Questions de clôture

17. « Avez-vous des questions pour nous ? »

Répondez toujours oui — et ayez-en trois prêtes. Des questions sur les défis actuels de l'équipe, sur la façon dont le succès est mesuré dans ce poste, ou sur la suite du processus montrent toutes un engagement sincère. Passer complètement à côté est l'une des façons les plus courantes de terminer un bon entretien sur une note fade.

18. « Quelles sont vos prétentions salariales ? »

Recherchez au préalable une fourchette réaliste (des sites comme Levels.fyi, Glassdoor, et votre réseau aident tous) et donnez une fourchette, pas un chiffre unique — « Je vise entre 42 000 et 48 000 € en me basant sur mes recherches sur ce poste et ce marché » laisse une marge de négociation sans vous sous-évaluer ni annoncer un chiffre qui vous exclurait d'office.

19. « Quand pouvez-vous commencer ? »

Une question logistique, pas un piège — répondez avec votre véritable préavis. Si vous êtes actuellement en poste, deux semaines est la norme attendue ; le mentionner ne vous coûte rien.

20. « Y a-t-il autre chose que vous aimeriez que nous sachions ? »

Une véritable porte ouverte, pas une formalité. Utilisez-la s'il y a un contexte que votre CV et vos réponses n'ont pas couvert — un trou dans votre parcours, une trajectoire non conventionnelle, une raison particulière pour laquelle cette opportunité précise vous enthousiasme — pas pour répéter quelque chose que vous avez déjà dit.

Avant l'entretien : reliez-le à votre CV

Chaque question comportementale ci-dessus vous demande en réalité de raconter à nouveau une histoire déjà résumée en une seule puce sur votre CV — la préparation la plus rapide consiste donc à relire votre propre CV et à développer vos trois ou quatre puces les plus fortes en histoires STAR complètes avant d'entrer. Si une puce n'a pas encore d'histoire derrière elle, cela vaut la peine de le remarquer avant l'entretien, pas pendant.

Questions fréquentes

Pour combien de questions dois-je me préparer ? Vous n'aurez pas les 20 en un seul entretien, mais préparer des histoires STAR pour 4 à 5 expériences clés vous permet d'adapter les mêmes histoires pour répondre à la plupart des questions comportementales, quelle que soit la formulation précise employée.

Dois-je mémoriser des réponses exactes ? Mémorisez la structure et les faits clés (chiffres, résultats), pas un script mot pour mot — une réponse mémorisée sonne comme telle, et s'effondre dès que la personne qui vous interroge pose une question de relance que vous n'aviez pas prévue.

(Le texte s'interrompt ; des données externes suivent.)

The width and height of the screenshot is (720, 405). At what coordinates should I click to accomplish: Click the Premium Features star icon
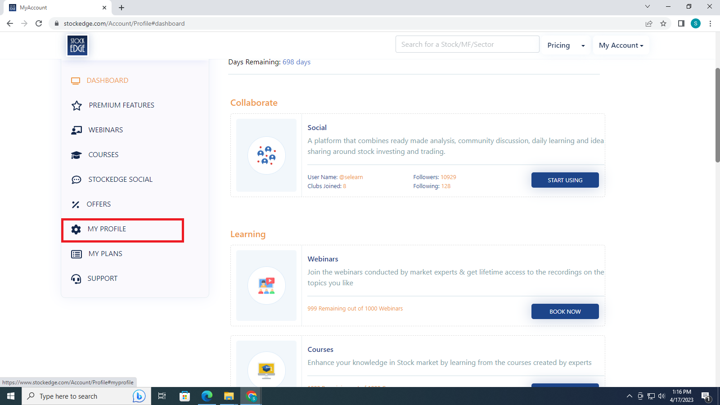pos(77,105)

Que faire si je n'ai pas d'exemple pour une question ? Élargissez la source : projets scolaires, bénévolat, et projets personnels comptent tous si vous n'avez pas encore d'exemple professionnel direct — c'est le même principe abordé dans notre guide pour rédiger un CV sans expérience.

Mes réponses en entretien doivent-elles correspondre à mon CV et ma lettre de motivation ? Elles doivent se renforcer mutuellement, pas se répéter mot pour mot — le CV énonce le fait, la lettre de motivation lui donne du contexte, et l'entretien est l'endroit où vous racontez l'histoire complète qui se cache derrière.